La generosidad de la reina no fue bien entendida puesto que vendía unos bienes que, en términos estrictos, no eran suyos.

Tanto el gobierno como el ayuntamiento se manifestaron a favor, ya que con ese dinero resolvían las dificultades económicas que tenían. Sólo algunos políticos se opusieron, y una voz se alzó con fuerza en contra de la propuesta, la de D. Emilio Castelar, en el periódico "La Democracia".

Y lo hizo con vehemencia y con palabras como las siguientes: "... desde el punto de vista político, es un engaño; desde el punto de vista jurídico, una usurpación; desde el punto de vista legal, un desacato a la ley; desde el punto de vista popular, una amenaza a los intereses del pueblo".

Como su autor era catedrático de Historia de España en la universidad central, el gobierno presionó al rector de la universidad para que le expedientase. Al no aceptar el rector también fue apartado de su cargo.
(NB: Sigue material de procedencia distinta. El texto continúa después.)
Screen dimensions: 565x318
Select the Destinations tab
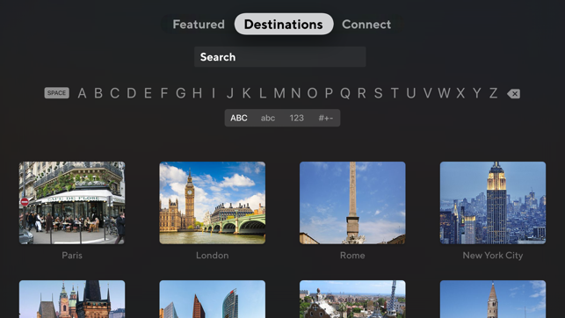(x=284, y=24)
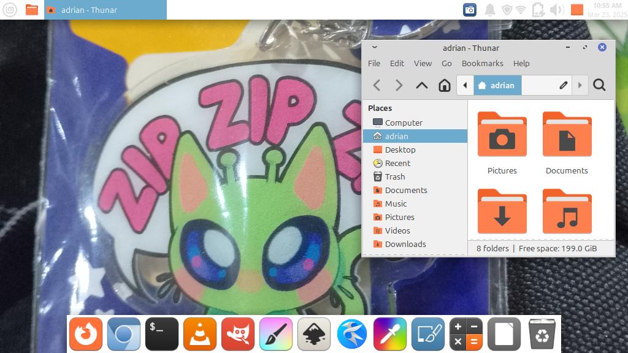Open Inkscape from the dock

(314, 334)
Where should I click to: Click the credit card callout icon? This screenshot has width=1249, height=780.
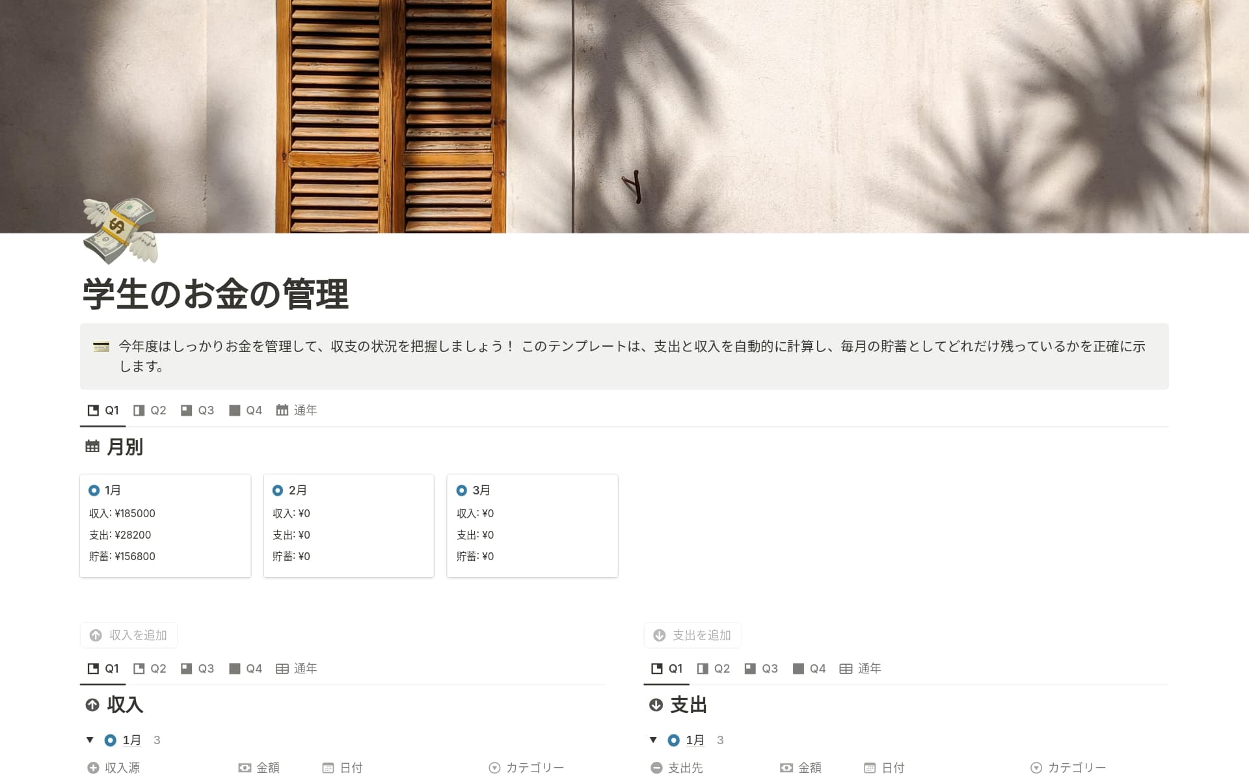pyautogui.click(x=101, y=347)
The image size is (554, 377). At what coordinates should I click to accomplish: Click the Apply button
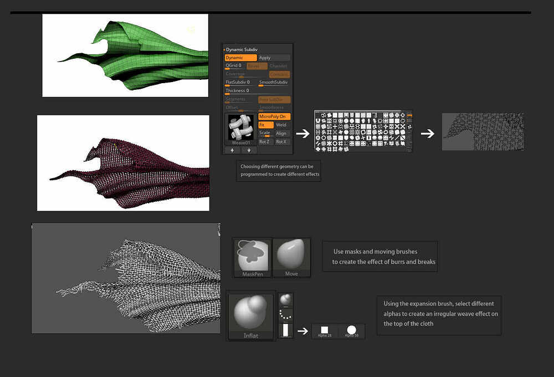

Esto fue lo que provocó las protestas estudiantiles, que terminaron con 12 muertos y unos 200 heridos, por las descargas de una compañía de la Guardia Veterana.

La venta de los bienes afectó a una parte del Retiro, la más próxima al Paseo del Prado, lo que dio lugar, unos años más tarde, a la construcción del barrio de los Jerónimos.

Un nuevo pronunciamiento, en septiembre de 1868, encabezado por los generales Serrano, Prim y Topete, mientras la reina veraneaba, dio paso a un periodo revolucionario.



Alfonso XII (1857 - 1885), fue proclamado rey
por el general Martínez Campos.
Es el bisabuelo del Rey de España, Juan Carlos I.

El triunfo de las tropas levantadas, provocó la liberación de los presos políticos recluidos en el cuartel de San Francisco, así como las manifestaciones estudiantiles, que aún tenían cerca el recuerdo de la noche de San Daniel y que recorrieron la ciudad arrancando todos los escudos reales que encontraban a su paso.

Aunque con tres años largos de retraso, los estudiantes habían vencido a la reina, que se iba al exilio.

En el último cuarto de siglo comienza la construcción de los bulevares, siendo el primero de ellos el de la calle de Carranza. Amadeo de Saboya acababa de ser proclamado rey y, el 1 de junio de 1871, circulan por las calles de la ciudad los primeros tranvías tirados por caballos. Un año antes, habían matado al general Prim en la calle del Turco y muere en la capital Gustavo Adolfo Bécquer.

Con el final de siglo la Villa conoce importantes obras públicas: el nuevo Viaducto sobre la calle de Segovia, el teatro Apolo, la basílica de Atocha y la nueva plaza de toros en la Fuente del Berro.

Se abre al público el paseo de coches del Retiro; se inaugura el mercado de hierro de la plaza de la Cebada, la nueva casa del Monte de Piedad, el Museo Antropológico, el teatro de la Comedia, el hipódromo de la Castellana, el ferrocarril directo con Portugal, la estación de Delicias y la fuente del Angel Caído.

Se pone la primera piedra de la catedral de la Almudena; se inaugura el Palacio de Cristal del Retiro, el monumento a Isabel la Católica, el Ateneo, el Colegio de San Ildefonso, las Escuelas Aguirre, el nuevo edificio del Banco de España y se derriba la legendaria Puerta de San Vicente, felizmente reconstruida en 1995, sobre su antigua cimentación.

En el orden político, el último tercio de siglo se ha despedido primero con la proclamación de la I República y después con la restauración de la monarquía. Muere Alfonso XII, nace su hijo, Alfonso XIII, y es regente de España Doña María Cristina.